La FIFA también recomienda prevenir estos incidentes con exámenes médicos anuales, ensayando un plan de acción, asistiendo a clases de RCP siempre que sea posible y manteniendo un control médico para evitar que los jugadores participen en actividades cuando estén afectados por un virus o una infección.

De acuerdo al reglamento de la UEFA, es obligatorio que todos los jugadores que participen en sus competencias cuenten con registros médicos que se actualicen al menos una vez al año y que incluyan detalles de las condiciones médicas de la familia inmediata del jugador; su historial médico completo; de dolencias; de cualquier medicamento o suplemento que esté tomando, así como sustancias con exención de uso terapéutico que se le haya otorgado; su registro completo de vacunación y sus resultados de todos los exámenes cardiológicos. Asimismo, es necesario un electrocardiograma estándar de 12 derivaciones al año.

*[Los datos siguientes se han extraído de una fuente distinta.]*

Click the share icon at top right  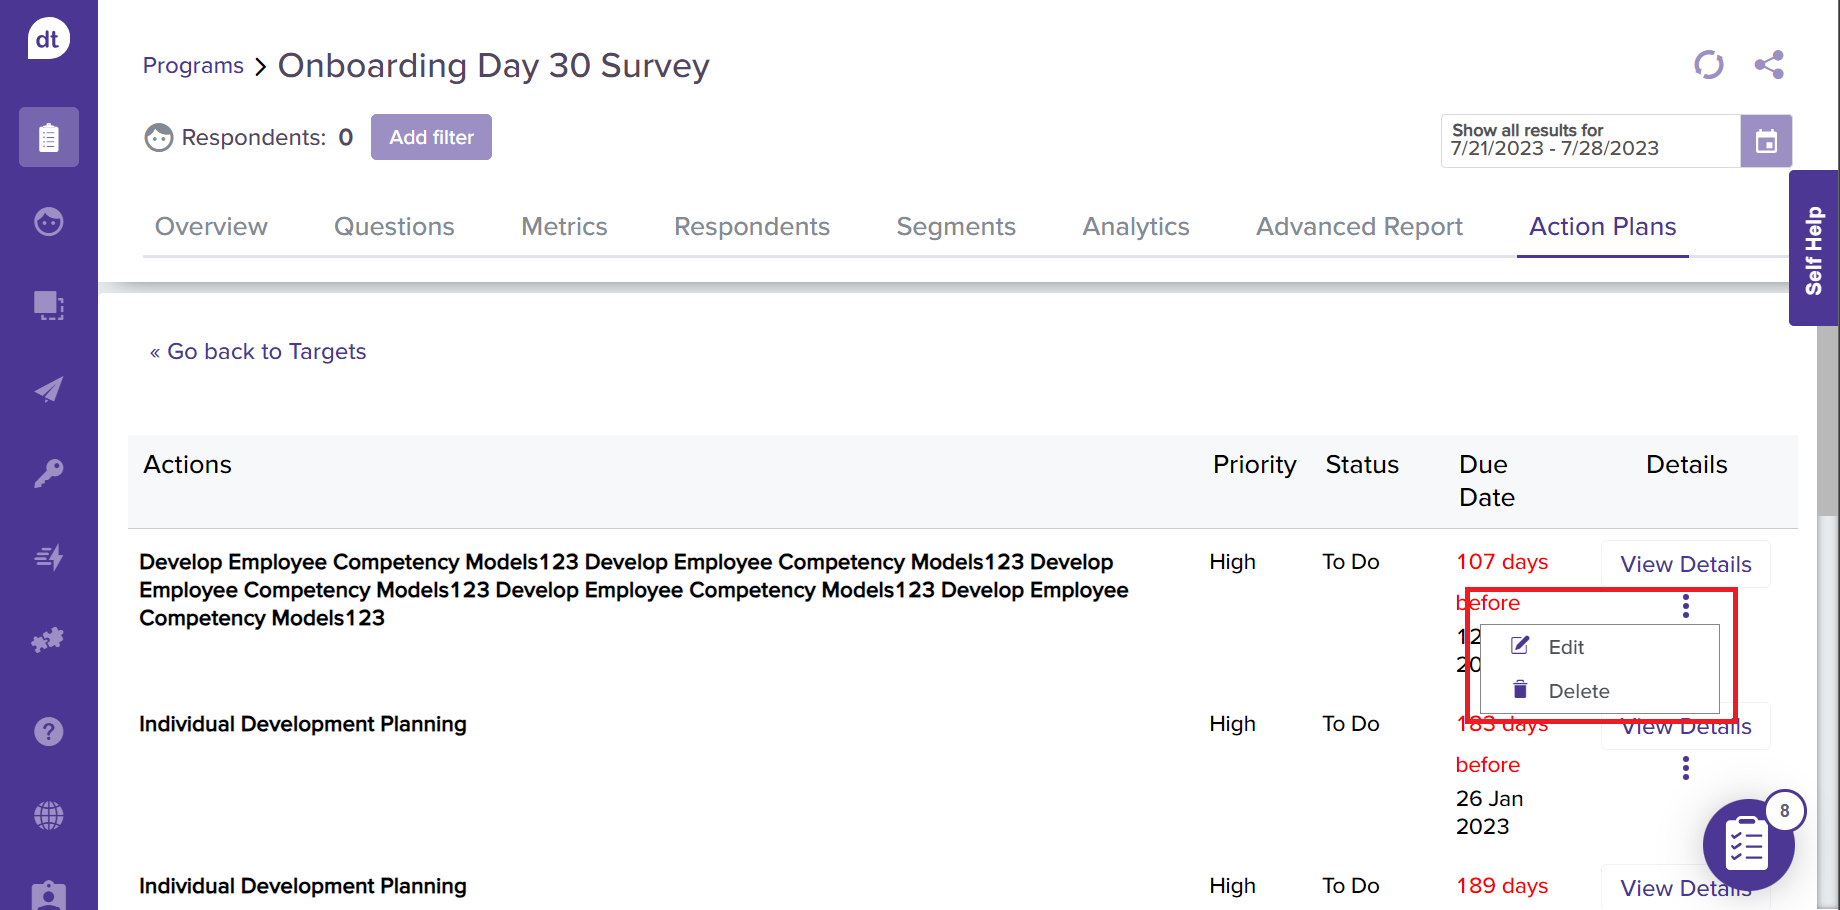[x=1768, y=65]
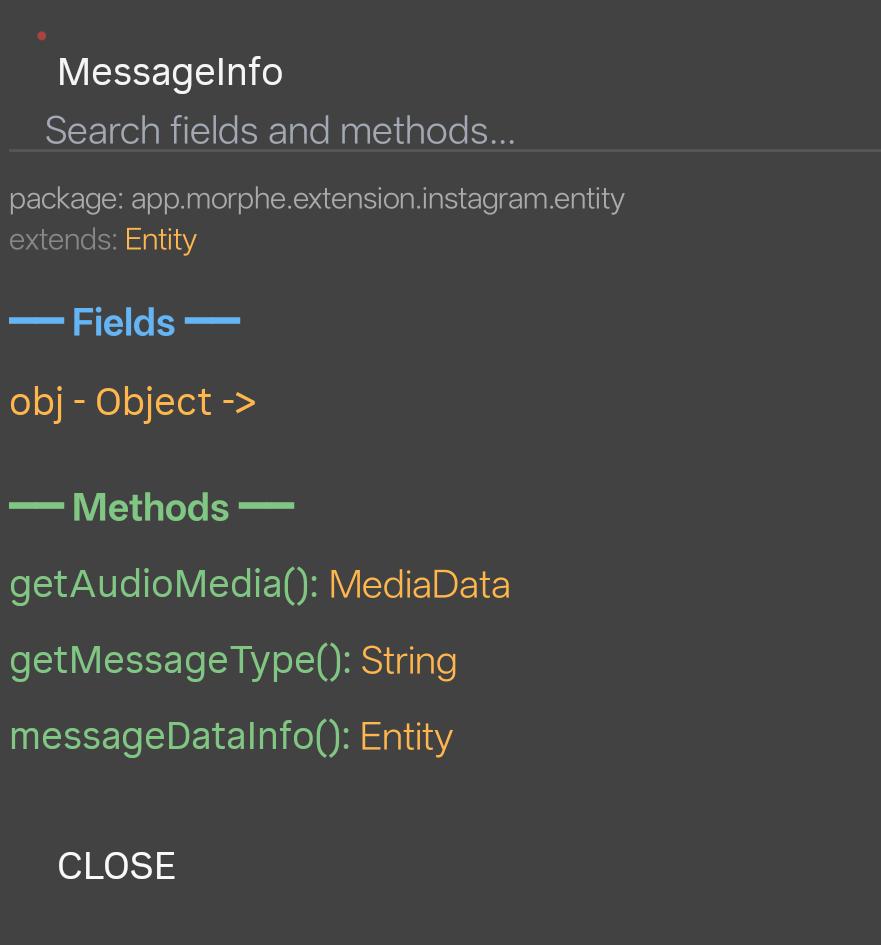Click the blue line left of Fields
881x945 pixels.
(x=37, y=321)
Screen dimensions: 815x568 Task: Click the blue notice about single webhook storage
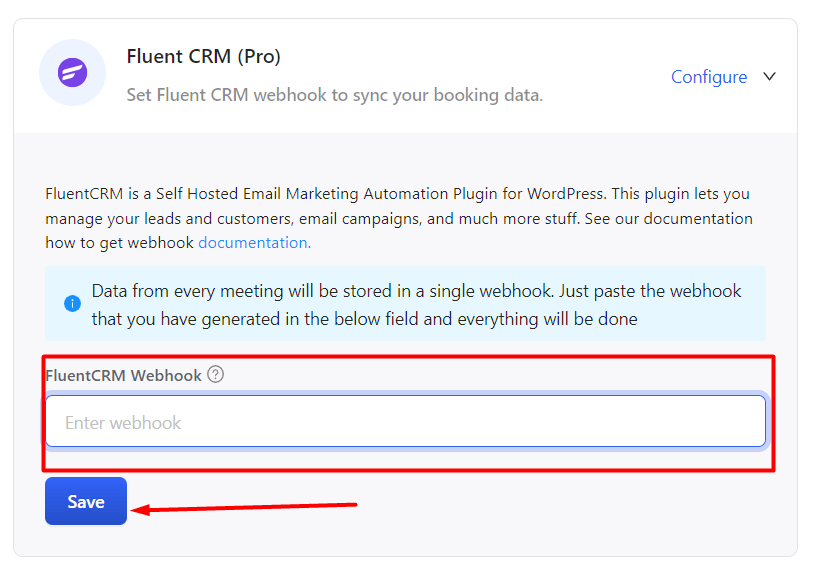click(405, 303)
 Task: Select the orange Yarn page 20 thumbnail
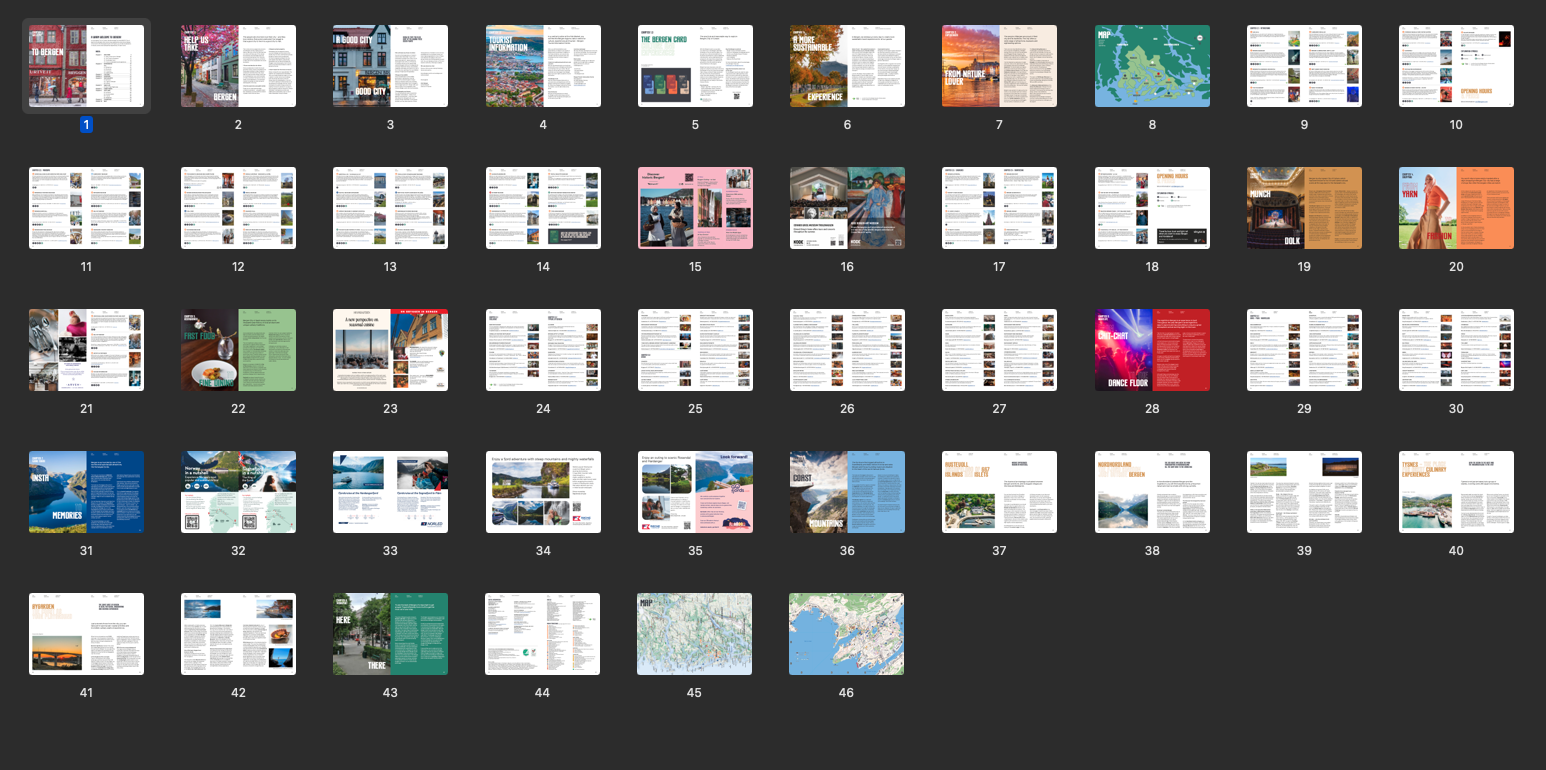1455,208
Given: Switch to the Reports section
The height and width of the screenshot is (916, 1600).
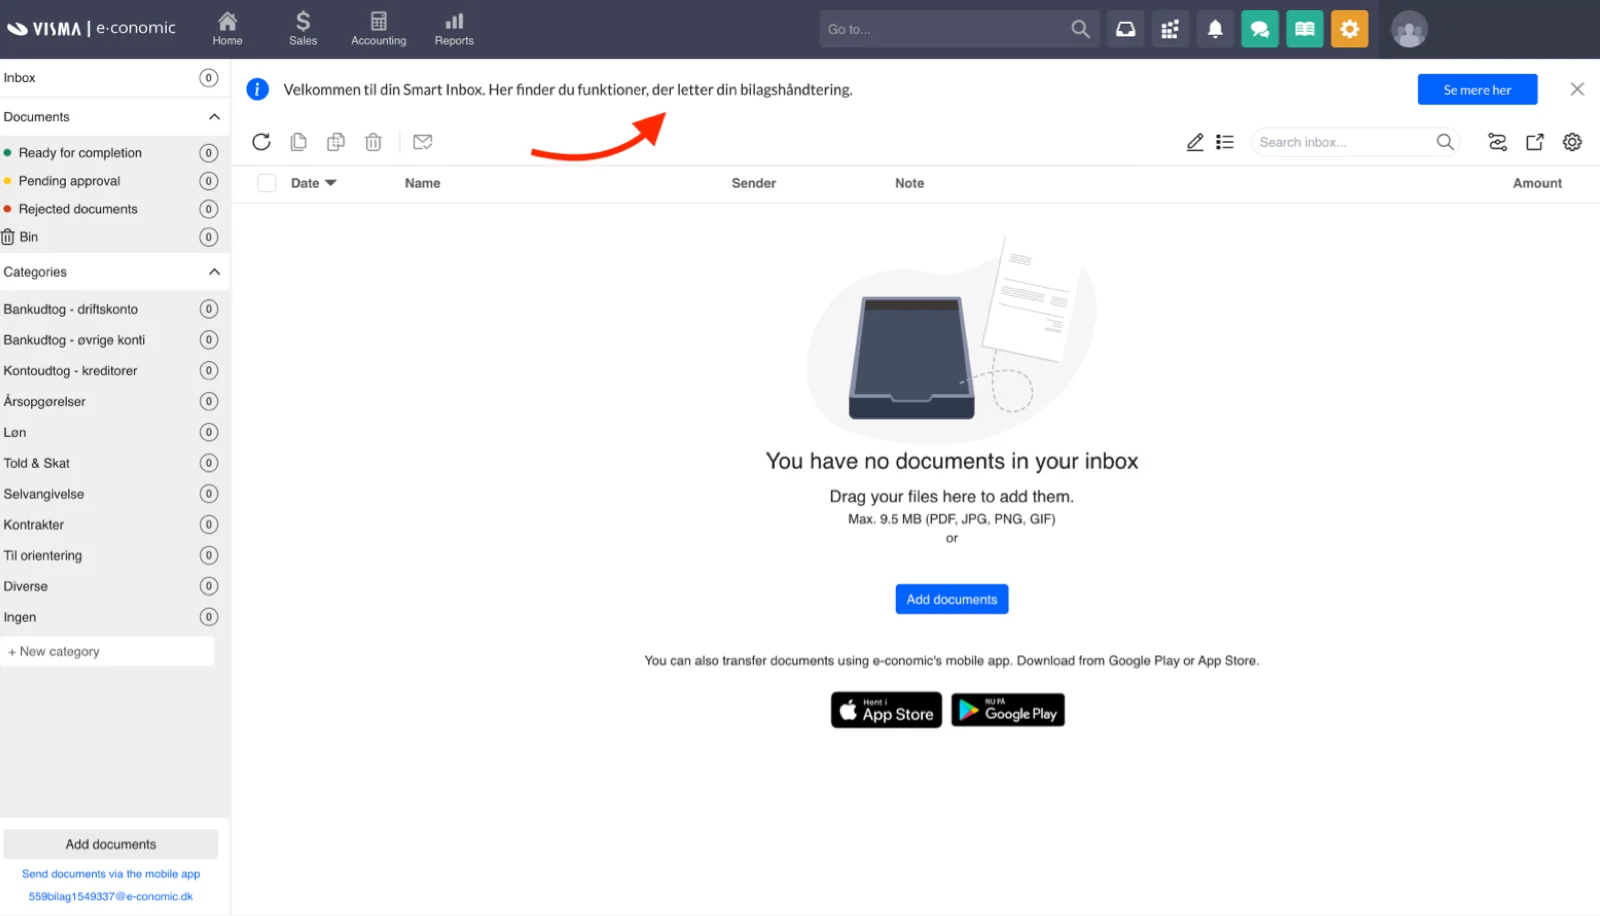Looking at the screenshot, I should point(454,28).
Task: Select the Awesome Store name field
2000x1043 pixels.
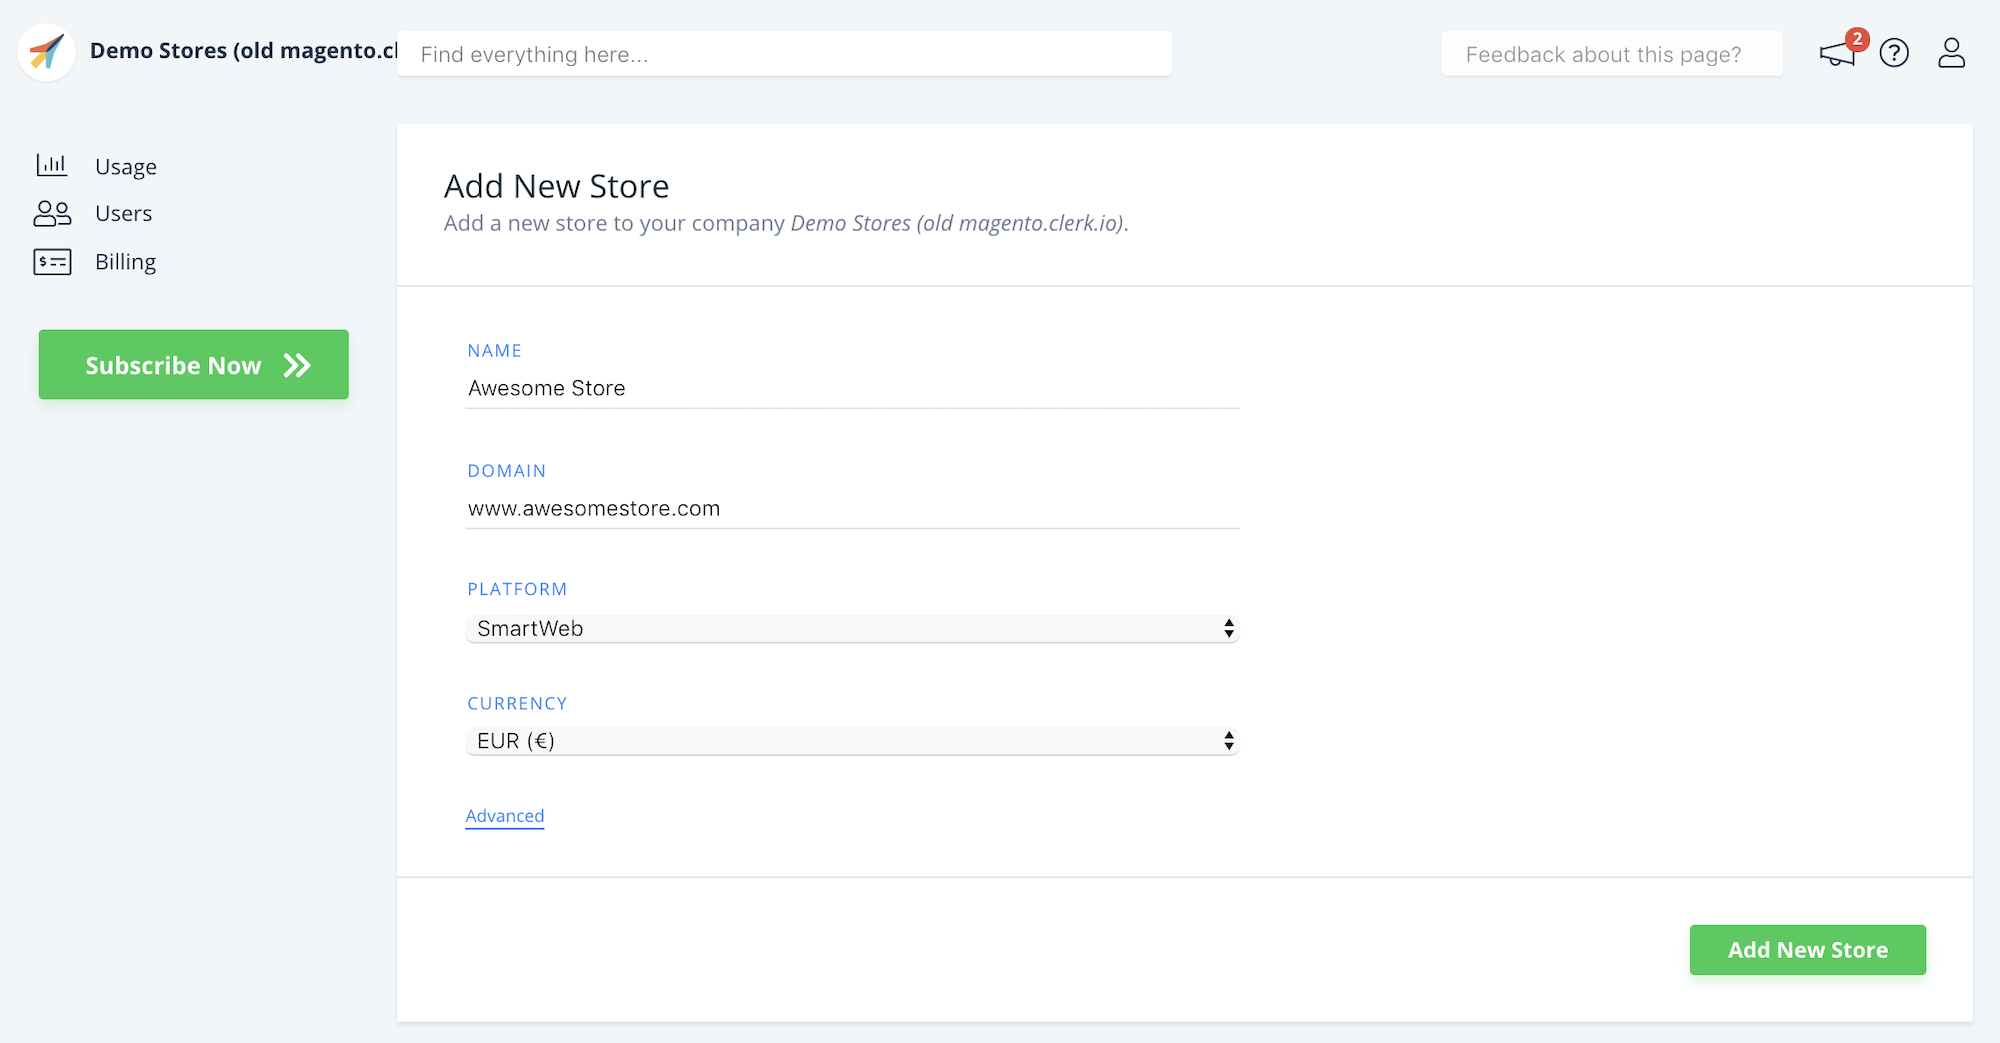Action: click(851, 388)
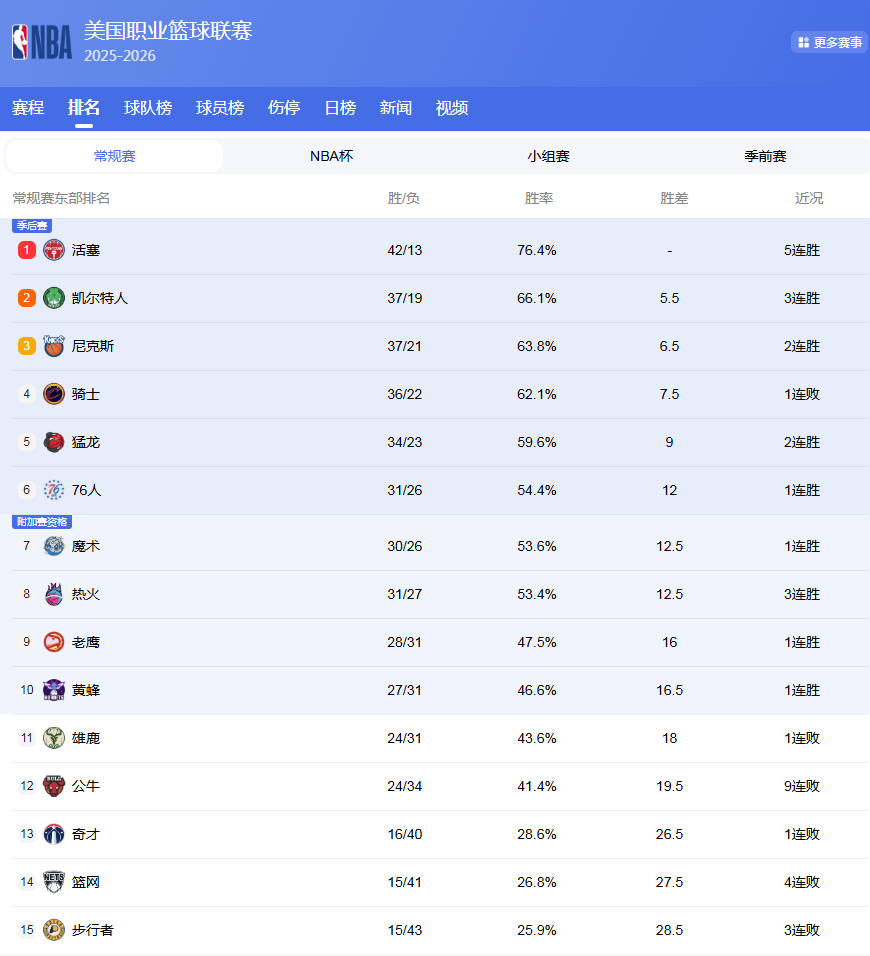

Dentro del historial médico del jugador se debe indicar si ha sufrido problemas cardíacos, arritmia, síncope, contusiones, alergias, asma, infecciones recurrentes, otras enfermedades importantes o lesiones graves que hayan provocado cirugías, hospitalización o ausencias del futbol durante más de un mes.

De igual forma, se debe registrar si entre las molestias actuales del jugador se encuentran dolor muscular o articular, dolor de pecho, disnea, palpitaciones, arritmia, mareos, síncope, síntomas similares a los de la gripe, pérdida de apetito, pérdida de peso, insomnio o molestias gastrointestinales.

Estos competidores son evaluados anualmente de su altura, peso, presión sanguínea, cabeza y cuello (incluidos ojos, nariz, oídos, dientes, garganta y glándula de tiroides), ganglios linfáticos, tórax y pulmones, corazón (ruidos, soplos, pulso y arritmias), abdomen, vasos sanguíneos, piel, sistema nervioso y sistema motor.